Permanent representative at the OECD
- Incumbent
- Assumed office 28 July 2022
- Preceded by: Petr Gandalovič

State Secretary for European Affairs
- In office 21 June 2017 – 30 November 2018
- Prime Minister: Bohuslav Sobotka Andrej Babiš
- Preceded by: Tomáš Prouza
- Succeeded by: Milena Hrdinková

Personal details
- Born: 11 September 1987 (age 38) Brno, Czechoslovakia
- Spouse: Jana Maláčová ​(m. 2015⁠–⁠2023)​
- Children: One son
- Education: Sciences Po London School of Economics

= Aleš Chmelař =

Czech politician (born 1987)

Aleš Chmelař (born 11 September 1987) is a Czech economist, diplomat and senior civil servant. He has been permanent representative of the Czech Republic for the OECD since July 2022. Chmelař previously served for the State Secretary for European Affairs, Deputy Minister of Foreign Affairs of the Czech Republic for the EU.

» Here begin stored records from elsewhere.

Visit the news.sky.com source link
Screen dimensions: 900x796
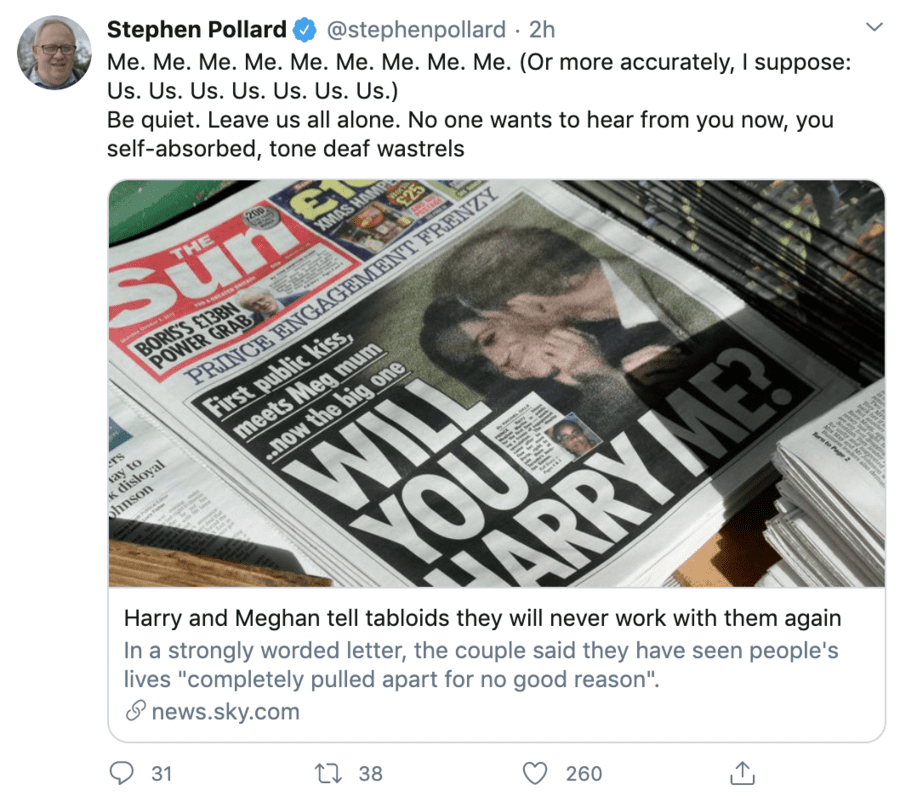pos(225,712)
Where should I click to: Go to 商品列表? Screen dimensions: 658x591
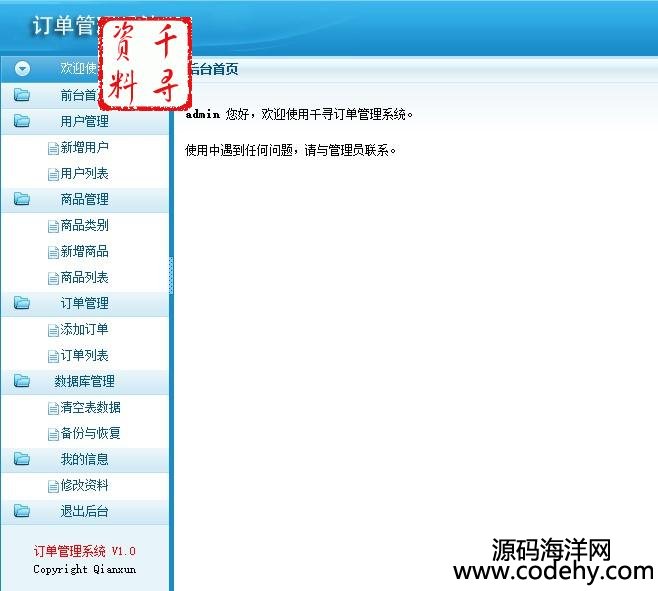click(x=84, y=278)
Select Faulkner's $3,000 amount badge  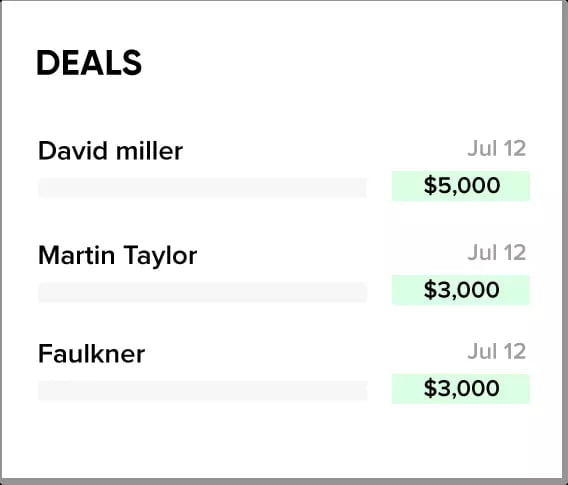point(461,389)
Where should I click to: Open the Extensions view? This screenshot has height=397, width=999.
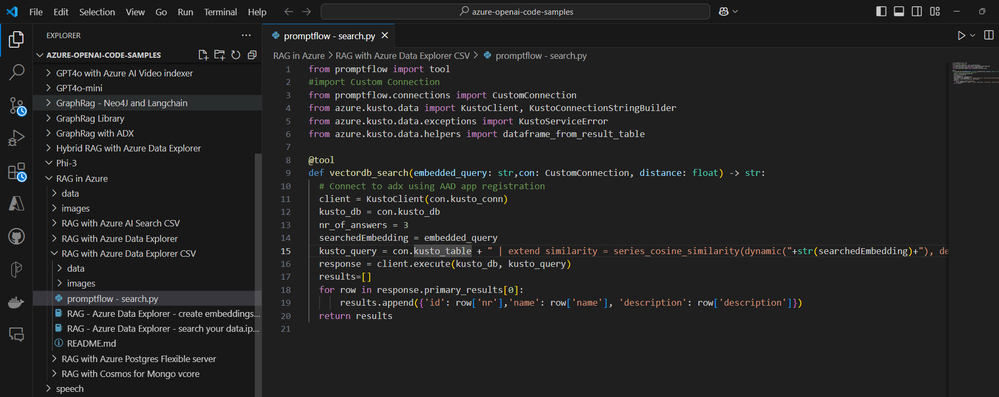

==Early life and education==
Chmelař attended Matyáš Lerch High School in Brno to complete a six-year bilingual section. Between 2007 and 2010, he studied economic and politic sciences at Sciences Po Paris, receiving a BA degree. From 2010 until 2011, Chmelař attended London School of Economics and specialised in the economic and monetary policy of the EU, receiving the MSc. degree. Apart from his native Czech, he can speak English, French, and German.

==Political career==
Between 2012 and 2014, Chmelař worked as an analyst and researcher of the financial markets section, later head of credit market research at the Centre for European Policy Studies. He was a regular member of Social Democracy under the Cabinet of Bohuslav Sobotka.

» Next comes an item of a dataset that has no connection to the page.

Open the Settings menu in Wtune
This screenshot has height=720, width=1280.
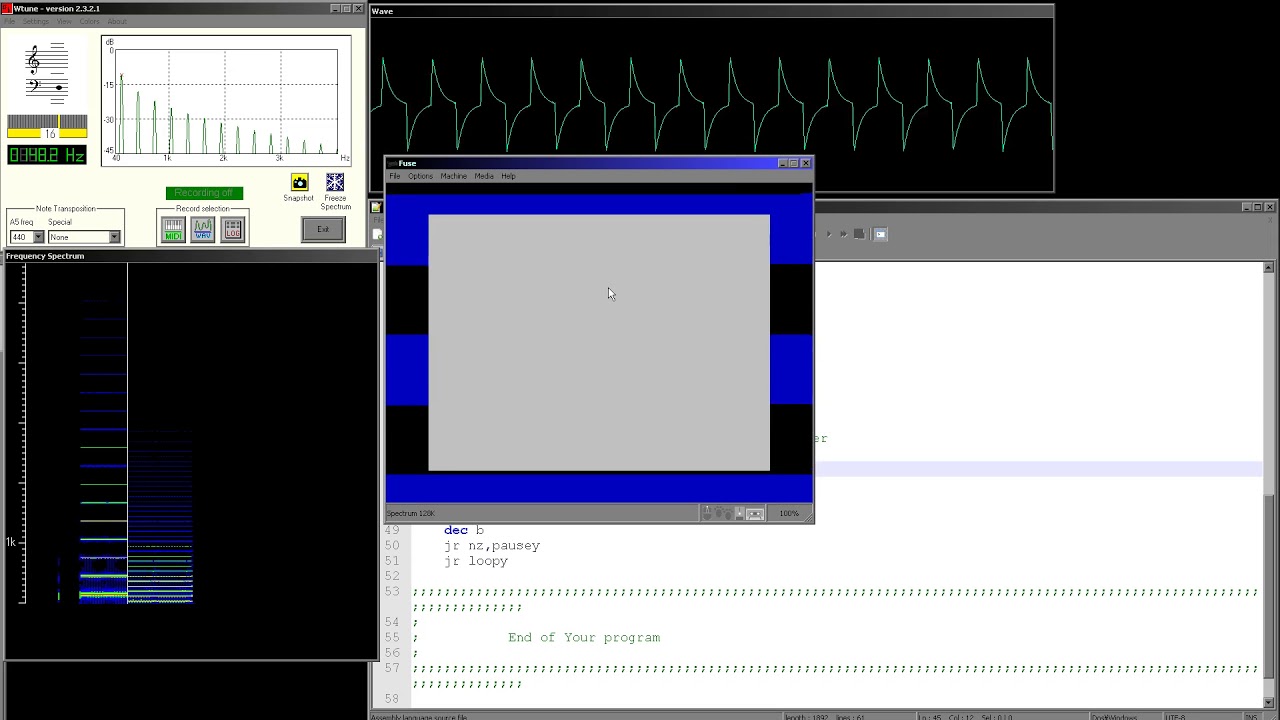[x=35, y=20]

Since 2016, Chmelař has been a member of the board of directors of the Masaryk Democratic Party. He also has served as director of the Department of Coordination of European Union since 2017, specializing in economic and monetary policy. On 21 June 2017, Chmelař replaced Tomáš Prouza as State Secretary for European Affairs.

On 20 September 2018, following disagreements with Prime Minister Andrej Babiš, various news media speculated that Chmelař would announce his intention to resign as State Secretary for European Affairs. Chmelař served as Deputy Minister of Foreign Affairs of the Czech Republic until May 2022, stating that he would become the ambassador of the Czech Republic to the OECD in Paris.

==Personal life==
Between 2015 and 2023, Chmelař was married to Jana Maláčová, former Minister of Labor and Social Affairs of the Czech Republic in the Second Cabinet of Andrej Babiš. They have a son named Gustav together.